BioLineRx, an Israeli drug development firm, has licensed BL-4030, a small molecule designed to induce cell death in tumors by activating a protein called procaspase 3, from the University of Illinois, Urbana-Champaign. Paul J. Hergenrother, associate professor of chemistry, developed the compound.

Summit, formerly the U.K. biotech company Vastox, has signed a deal with Switzerland's Evolva Biotech to develop new drugs for infectious diseases. The partners will spend $10 million over three years to develop Summit's immunomodulator drug candidate SMT14400 and backup compounds from Summit's imino sugar library.

Shin-Etsu Chemical is spending $17 million to build new facilities for rare-earth separation and refinement in Fukui prefecture in central Japan. The company says demand is booming for rare-earth magnets, made of neodymium in particular, used to make motors for air conditioners and hybrid cars.

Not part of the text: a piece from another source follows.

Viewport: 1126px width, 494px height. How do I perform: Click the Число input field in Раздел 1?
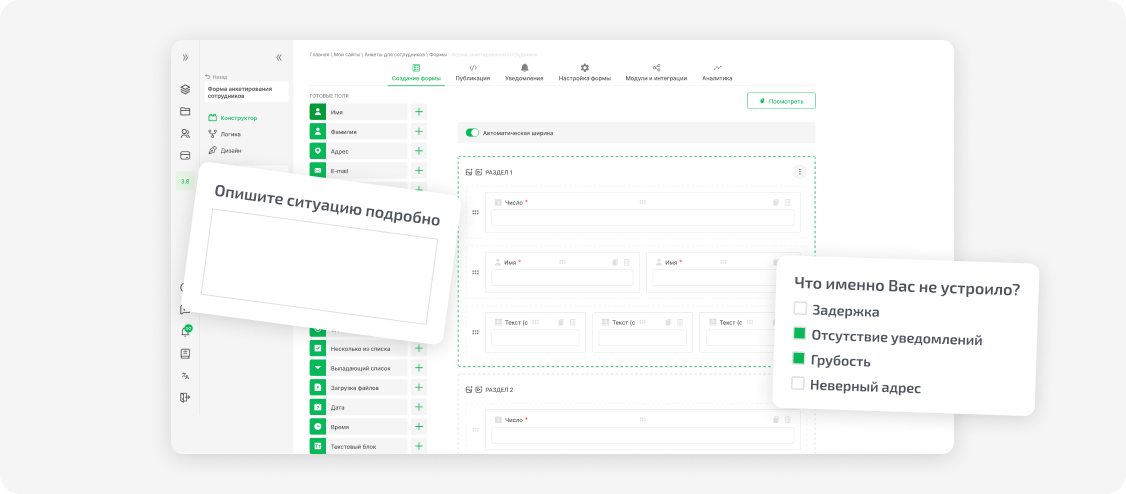(643, 218)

Solutia's Flexsys subsidiary has acquired Chemetall's business in zinc dithiocarbamates, which are used to speed up the rubber vulcanization process. Flexsys already produces the dithiocarbamates, so no production assets are involved in the deal.

Eastman Chemical has begun preliminary engineering to expand capacity for cellulose triacetate film in Kingsport, Tenn., by mid-2009. The new capacity will meet demand for polarizing films used in liquid-crystal displays.

BioXell, a 2002 spin-off from Roche, will regain rights to its TREM platform, which offers potential treatment for sepsis, from partner Merck & Co., following Merck's decision to focus on other therapeutic areas. BioXell says it will seek another partner for the TREM platform.